(Dataset items)
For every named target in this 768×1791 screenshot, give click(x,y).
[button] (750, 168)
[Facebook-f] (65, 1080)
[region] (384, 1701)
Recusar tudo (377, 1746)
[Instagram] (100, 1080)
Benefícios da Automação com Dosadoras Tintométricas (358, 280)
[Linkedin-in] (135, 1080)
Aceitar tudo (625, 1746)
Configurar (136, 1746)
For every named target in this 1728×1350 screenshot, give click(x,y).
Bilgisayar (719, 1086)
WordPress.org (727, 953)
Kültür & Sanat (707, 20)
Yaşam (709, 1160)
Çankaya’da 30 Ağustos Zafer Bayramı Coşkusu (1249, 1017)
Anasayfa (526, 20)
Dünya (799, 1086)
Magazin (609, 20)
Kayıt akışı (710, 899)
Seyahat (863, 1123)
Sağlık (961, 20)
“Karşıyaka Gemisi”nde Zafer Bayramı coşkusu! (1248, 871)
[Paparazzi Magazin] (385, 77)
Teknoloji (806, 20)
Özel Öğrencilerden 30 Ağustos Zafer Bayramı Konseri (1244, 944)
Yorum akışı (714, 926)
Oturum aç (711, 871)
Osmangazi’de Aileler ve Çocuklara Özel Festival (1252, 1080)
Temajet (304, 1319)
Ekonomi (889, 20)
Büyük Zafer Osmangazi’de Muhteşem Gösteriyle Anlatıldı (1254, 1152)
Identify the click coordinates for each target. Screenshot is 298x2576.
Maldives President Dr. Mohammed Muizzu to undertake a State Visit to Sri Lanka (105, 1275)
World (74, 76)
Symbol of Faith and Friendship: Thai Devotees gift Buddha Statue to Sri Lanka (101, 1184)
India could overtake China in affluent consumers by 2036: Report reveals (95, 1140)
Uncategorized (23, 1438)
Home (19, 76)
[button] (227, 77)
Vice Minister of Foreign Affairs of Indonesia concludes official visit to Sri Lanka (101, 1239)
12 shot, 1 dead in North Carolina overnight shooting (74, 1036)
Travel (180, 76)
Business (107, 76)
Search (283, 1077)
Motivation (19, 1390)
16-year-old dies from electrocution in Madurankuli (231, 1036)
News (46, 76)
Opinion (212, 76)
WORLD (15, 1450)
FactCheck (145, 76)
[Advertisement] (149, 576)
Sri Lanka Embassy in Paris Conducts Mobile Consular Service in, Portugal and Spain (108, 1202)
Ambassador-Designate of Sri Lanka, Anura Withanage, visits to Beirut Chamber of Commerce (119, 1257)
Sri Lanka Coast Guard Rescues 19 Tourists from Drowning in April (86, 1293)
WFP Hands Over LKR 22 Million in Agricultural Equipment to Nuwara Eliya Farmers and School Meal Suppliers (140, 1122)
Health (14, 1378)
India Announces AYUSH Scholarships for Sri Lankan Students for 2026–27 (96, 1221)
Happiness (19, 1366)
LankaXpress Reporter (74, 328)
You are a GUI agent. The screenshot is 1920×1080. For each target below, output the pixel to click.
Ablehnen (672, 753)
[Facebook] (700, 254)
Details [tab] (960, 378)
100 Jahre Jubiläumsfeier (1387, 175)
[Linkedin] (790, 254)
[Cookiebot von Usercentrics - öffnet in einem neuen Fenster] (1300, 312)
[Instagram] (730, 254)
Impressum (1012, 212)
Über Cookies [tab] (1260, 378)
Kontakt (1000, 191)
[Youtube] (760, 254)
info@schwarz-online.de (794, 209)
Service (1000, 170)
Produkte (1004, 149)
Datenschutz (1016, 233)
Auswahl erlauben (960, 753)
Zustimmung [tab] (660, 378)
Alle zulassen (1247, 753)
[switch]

◆ **What you are asked to do**:
Exactly as given, restate all the lines above.

◆ **Result below**:
For every named target in this 768×1791 screenshot, give click(x,y).
[button] (750, 168)
[Facebook-f] (65, 1080)
[region] (384, 1701)
Recusar tudo (377, 1746)
[Instagram] (100, 1080)
Benefícios da Automação com Dosadoras Tintométricas (358, 280)
[Linkedin-in] (135, 1080)
Aceitar tudo (625, 1746)
Configurar (136, 1746)
For every named target in this 1728×1350 screenshot, give click(x,y).
Bilgisayar (719, 1086)
WordPress.org (727, 953)
Kültür & Sanat (707, 20)
Yaşam (709, 1160)
Çankaya’da 30 Ağustos Zafer Bayramı Coşkusu (1249, 1017)
Anasayfa (526, 20)
Dünya (799, 1086)
Magazin (609, 20)
Kayıt akışı (710, 899)
Seyahat (863, 1123)
Sağlık (961, 20)
“Karşıyaka Gemisi”nde Zafer Bayramı coşkusu! (1248, 871)
[Paparazzi Magazin] (385, 77)
Teknoloji (806, 20)
Özel Öğrencilerden 30 Ağustos Zafer Bayramı Konseri (1244, 944)
Yorum akışı (714, 926)
Oturum aç (711, 871)
Osmangazi’de Aileler ve Çocuklara Özel Festival (1252, 1080)
Temajet (304, 1319)
Ekonomi (889, 20)
Büyük Zafer Osmangazi’de Muhteşem Gösteriyle Anlatıldı (1254, 1152)
Identify the click coordinates for each target. Screenshot is 298x2576.
Maldives President Dr. Mohammed Muizzu to undertake a State Visit to Sri Lanka (105, 1275)
World (74, 76)
Symbol of Faith and Friendship: Thai Devotees gift Buddha Statue to Sri Lanka (101, 1184)
India could overtake China in affluent consumers by 2036: Report reveals (95, 1140)
Uncategorized (23, 1438)
Home (19, 76)
[button] (227, 77)
Vice Minister of Foreign Affairs of Indonesia concludes official visit to Sri Lanka (101, 1239)
12 shot, 1 dead in North Carolina overnight shooting (74, 1036)
Travel (180, 76)
Business (107, 76)
Search (283, 1077)
Motivation (19, 1390)
16-year-old dies from electrocution in Madurankuli (231, 1036)
News (46, 76)
Opinion (212, 76)
WORLD (15, 1450)
FactCheck (145, 76)
[Advertisement] (149, 576)
Sri Lanka Embassy in Paris Conducts Mobile Consular Service in, Portugal and Spain (108, 1202)
Ambassador-Designate of Sri Lanka, Anura Withanage, visits to Beirut Chamber of Commerce (119, 1257)
Sri Lanka Coast Guard Rescues 19 Tourists from Drowning in April (86, 1293)
WFP Hands Over LKR 22 Million in Agricultural Equipment to Nuwara Eliya Farmers and School Meal Suppliers (140, 1122)
Health (14, 1378)
India Announces AYUSH Scholarships for Sri Lankan Students for 2026–27 (96, 1221)
Happiness (19, 1366)
LankaXpress Reporter (74, 328)
You are a GUI agent. The screenshot is 1920×1080. For each target below, output the pixel to click.
Ablehnen (672, 753)
[Facebook] (700, 254)
Details [tab] (960, 378)
100 Jahre Jubiläumsfeier (1387, 175)
[Linkedin] (790, 254)
[Cookiebot von Usercentrics - öffnet in einem neuen Fenster] (1300, 312)
[Instagram] (730, 254)
Impressum (1012, 212)
Über Cookies [tab] (1260, 378)
Kontakt (1000, 191)
[Youtube] (760, 254)
info@schwarz-online.de (794, 209)
Service (1000, 170)
Produkte (1004, 149)
Datenschutz (1016, 233)
Auswahl erlauben (960, 753)
Zustimmung [tab] (660, 378)
Alle zulassen (1247, 753)
[switch]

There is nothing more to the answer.